See this post from the creators1 for more details, but essentially the TagTime app provides an easy way for me to track how I'm spending my time. It pings me at random times (more on this later) at which time I record exactly what I'm doing through the use of tags. For example I'll have tags such as PhD for general school work, TA for my office hours and grading, ADA for my ADA project, hw for homework, etc.


As a graduate student, I have a lot of flexibility and independence in how I spend my time. While I greatly enjoy the freedom this brings, I also need to be vigilant to make sure that I am making good use of my time. As a statistician, the first step to deciding how I spend my time is to collect data 2.

I refuse to use a traditional approach such as keeping a journal or clocking in/out of tasks because I lack the dedication and attentiveness to maintain those types of records. I need something relatively automatic and effortless.

Because TagTime pings me, I have an instant reminder to keep up with the records. I don't expect I'll have to spend more than a few seconds recording my tags as I'm shooting for a big picture accounting of my time rather than a fine-grained record.

Statistical Background

Beyond the benefits to my productivity, I also greatly enjoy this tool because it appeals to my inner (and outer) stats geek.


The times between pings are drawn iid from an exponential distribution with a known rate. Thus the pings follow a Poisson process, which gives us the following interesting result.

See this paper for the proof, but the basic result is that the fraction of pings in which I'm performing a certain activity will converge in probability to the fraction of times I'm performing that activity 3. Thus I'll have a consistent estimate of the fraction of time I spend on each activity.

Confidence Intervals

The result above is nice, because it allows me to decide how to characterize uncertainty in my estimates.

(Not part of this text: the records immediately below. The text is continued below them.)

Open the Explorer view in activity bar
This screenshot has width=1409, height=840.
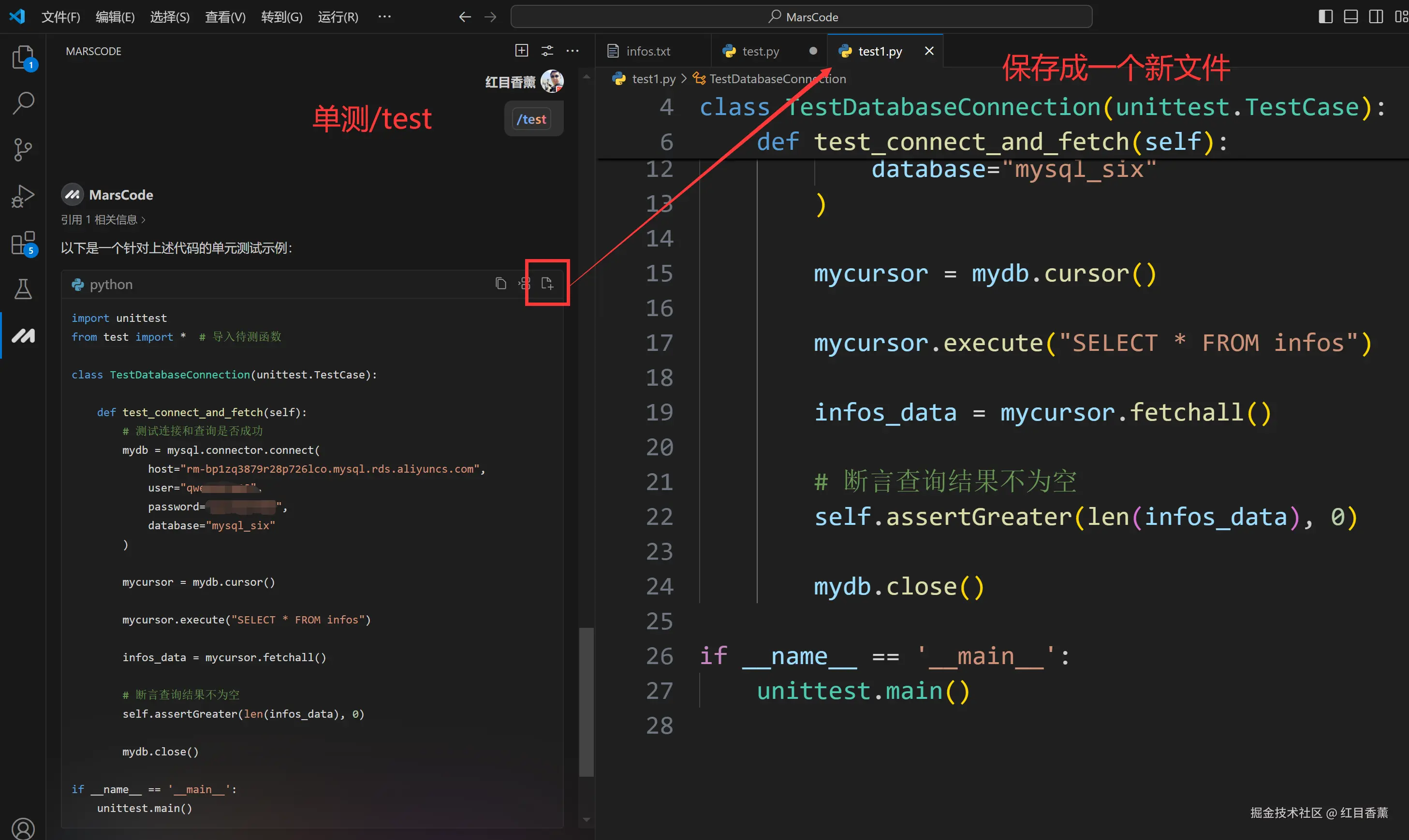coord(23,57)
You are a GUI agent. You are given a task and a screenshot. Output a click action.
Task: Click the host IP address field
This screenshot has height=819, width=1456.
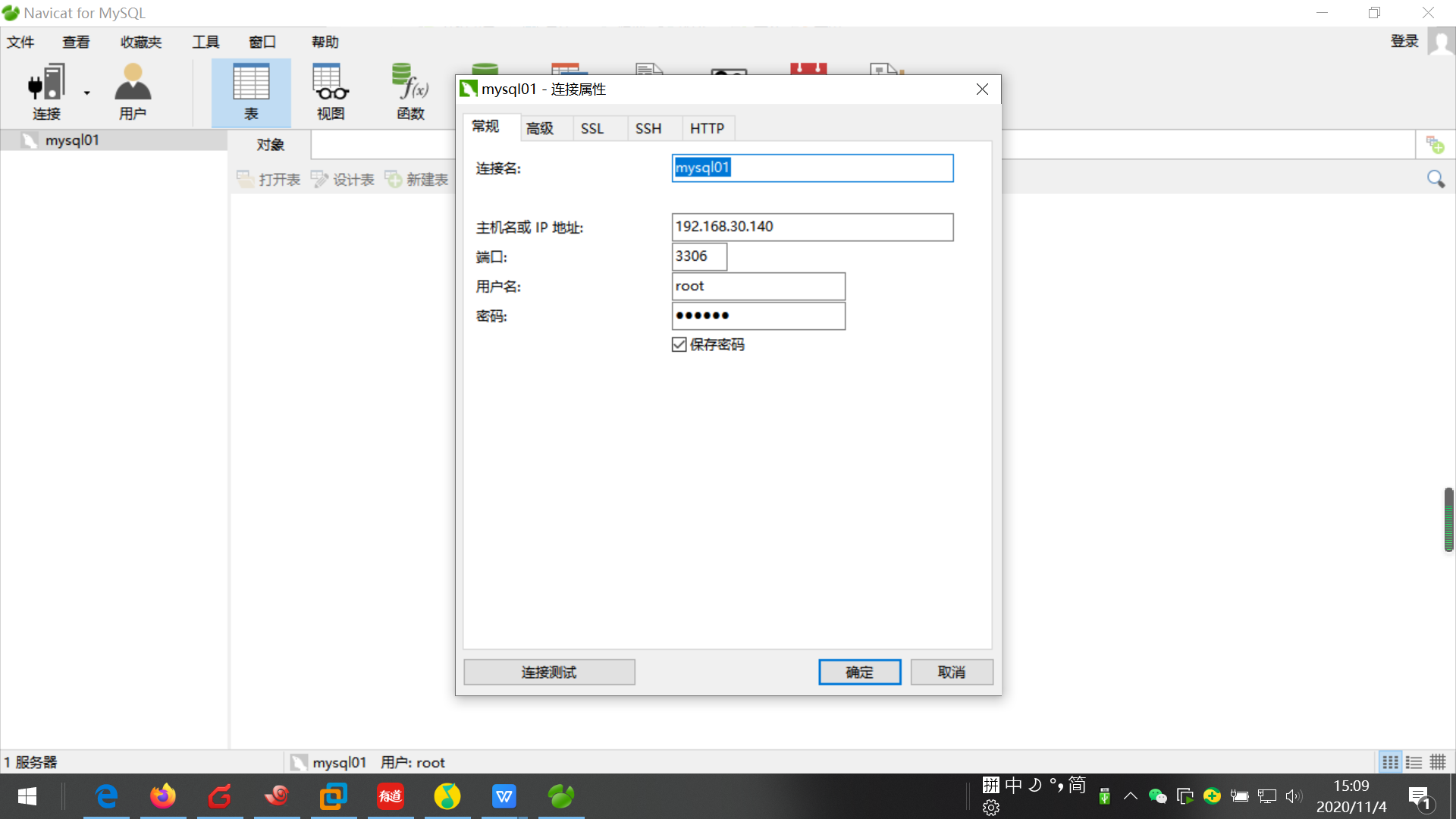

Since I'm fitting a sample proportion I'll use a binomial model for each of the tags.

Thus for my point estimate I'll have \(\hat{p}\) the fraction of times I observe a certain tag, with variance \(\hat{p}(1 - \hat{p})/N\).

Memoryless Property

Another cool aspect is that the exponential distribution is memoryless. In mathematical terms,

\[ \Pr(X > t + \epsilon \mid X > t) = \Pr(X > \epsilon) \]

which simply means that however long I've waited for a ping, the distribution of time I'll have to wait for the next ping is the same as it was at the start. This means I can't anticipate the next ping 4.

Future Musings

I'd like to think about how to incorporate known lengths of time into my estimates. For example, I know exactly how long my lectures and office hours run, so I should be able to measure that time with very little uncertainty.



These are the same brilliant minds that created Beeminder which you should check out


Obligatory business adage: "What gets measured, gets managed"


Technically, this is only the case if the fraction of the time I'm performing an activity converges in probability. However, I can get this convergence if I model my time as a regenerative process, basically treating my days (or more realistically weeks) as independent cycles.


Intellectually I know this to be the case, but I wonder if I'll still anticipate the pings anyways. I imagine the brain is wired to anticipate events as relatively few things in nature can be modeled as exponentials.